:: EXERCISE REQUIREMENTS ::
1. Answer these questions using the text on dissociative identity disorder (DID).
(a) According to Barthels, which three things about a client must a therapist understand?
(b) How many alters do narrative works often depict people with DID as having?
(c) What range for the number of alters does Hallett give?
2. Extend the text on dissociative identity disorder past its final sentence.

:: GIVEN TEXT ::
————————

Barthels said that integration of alters or parts is often thought of as the only acceptable goal of DID treatment, but really, therapy for DID can take as many forms as therapy for anything else. “It requires that you understand your client’s goals, strengths, and resources,” Barthels said. “One client may desire integration while another may just want the parts to get along better.”
Though it may seem odd to a neurotypical outsider, a person with DID may live a happy and full life even as they experience it through different alters.
MYTH: People with DID have tons of alters
While lots of narrative works depict people with DID as having 10, 20, or even over 100 alters, this is not always the case.
“The number of alters can range from one to many,” Hallett said. And there isn’t always rhyme or reason as to which people with DID have more or fewer alters.

————————

:: STORED DATA ::

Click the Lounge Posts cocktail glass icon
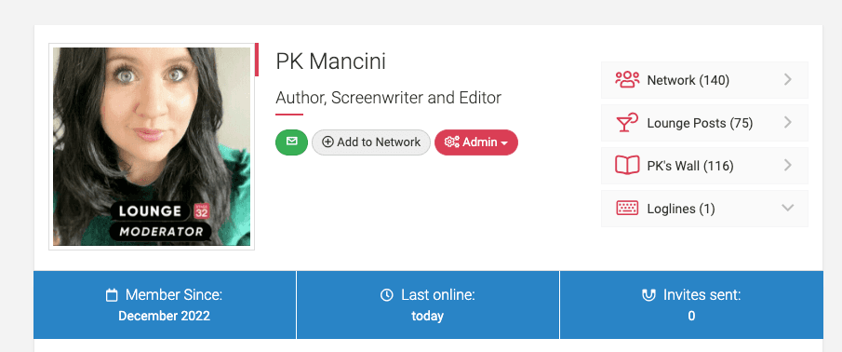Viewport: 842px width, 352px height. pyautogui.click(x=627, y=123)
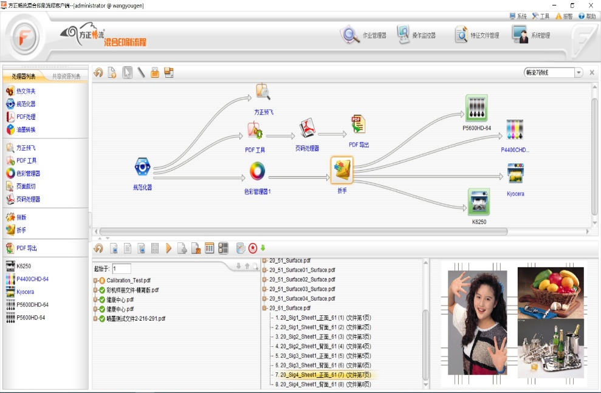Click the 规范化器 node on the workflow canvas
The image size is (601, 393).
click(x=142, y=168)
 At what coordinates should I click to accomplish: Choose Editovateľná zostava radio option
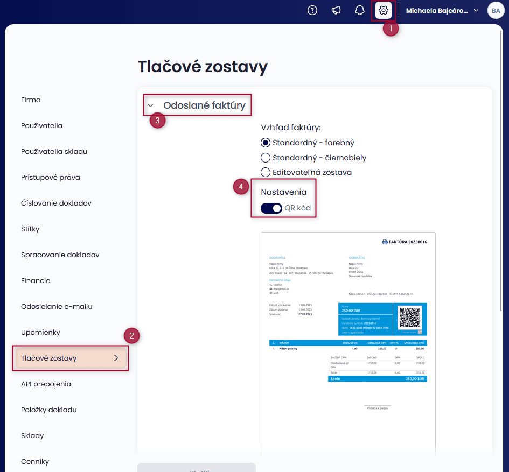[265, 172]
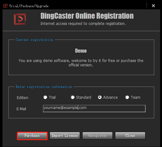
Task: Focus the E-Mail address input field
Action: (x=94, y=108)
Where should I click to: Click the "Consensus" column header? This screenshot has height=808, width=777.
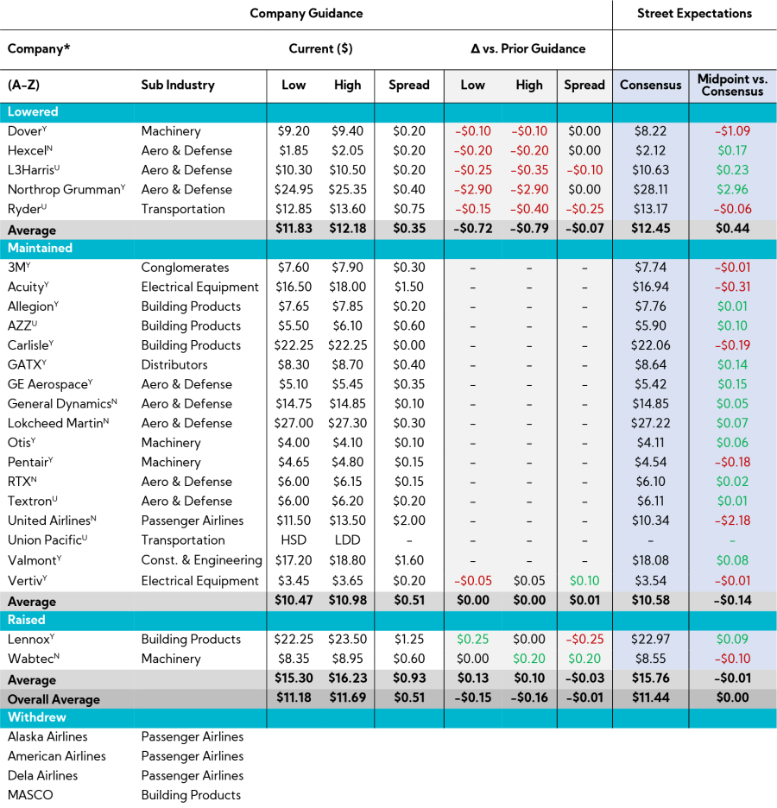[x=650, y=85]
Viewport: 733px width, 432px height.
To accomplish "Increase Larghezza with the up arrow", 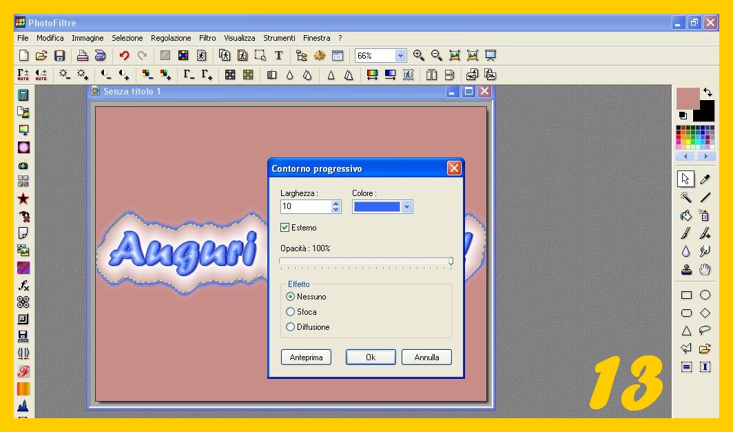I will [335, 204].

————————

:: RESULTS ::
1.
(a) The client's goals, strengths, and resources.
(b) 10, 20, or even over 100 alters.
(c) From one to many.

2.
“There are no specific rules of thumb or correlations to type or severity of abuse, or the legitimacy of the diagnosis,” Hallet said. “It is also true that individuals with DID may not realize that they have DID, and even once the diagnosis has been made, that does not necessarily mean that the individual is aware of all internal alters.”
MYTH: DID is a form of schizophrenia
DID and schizophrenia are “separate and significantly different diagnoses,” according to Dorfman. One of these differences is that while schizophrenia has a genetic component, DID is a trauma-based disorder.